Avoiding processed foods and sugar
Published 12/08/2014 | 02:30
AT this stage in your challenge you may be finding the food difficult. Eating well balanced meals will mean preparing your food in advance. Simple pitfalls, like allowing yourself to get overly hungry, will simply mean you have less control over what you will eat next.
Having your food ready and eating every three hours will mean being less likely to gorge on other less healthy foods.
If you allow yourself to get hungry, sugary and processed foods will be one of the first things you will reach for, which may be in the forms of bars, biscuits, cakes, cereals and white breads, to name but a few.
Look for healthy snack options that can tide you over. Some of my favourite snack ideas include sliced apple with almond or peanut butter (that's the real thing with no added extras only nuts), raspberries, boiled eggs, corn or rice cakes with nut butter or kale crunchies. Finding the snack that you can enjoy is key.
Sometimes we can be mislead to think that certain healthily looking foods are good for us when they can contain quite high levels of sugar.
For example, 500 mls of fresh orange juice can contain up to 10-and-a-half heaped teaspoons of sugar, while a bottle of reduced sugar flavoured water can contain up to 16 teaspoons and a small low fat yoghurt up to seven teaspoons. If you think sweeteners are the answer there are other side effects that can come with aspartame including memory loss, nausea and temper.

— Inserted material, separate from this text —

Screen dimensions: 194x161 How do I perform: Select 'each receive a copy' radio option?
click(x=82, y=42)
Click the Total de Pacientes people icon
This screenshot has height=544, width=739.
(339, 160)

Keeping an eye on the sugar quantity in foods you consume is crucial to any weight loss programme. One sure way to avoid adding extra sugar into your diet unnecessarily is to prepare your own foods at home.
It may take you time to find foods that work for you and can adapt to your daily life. You may not have access to a fridge or microwave while out and about but this shouldn't hinder you eating a well balanced, nutritious meal.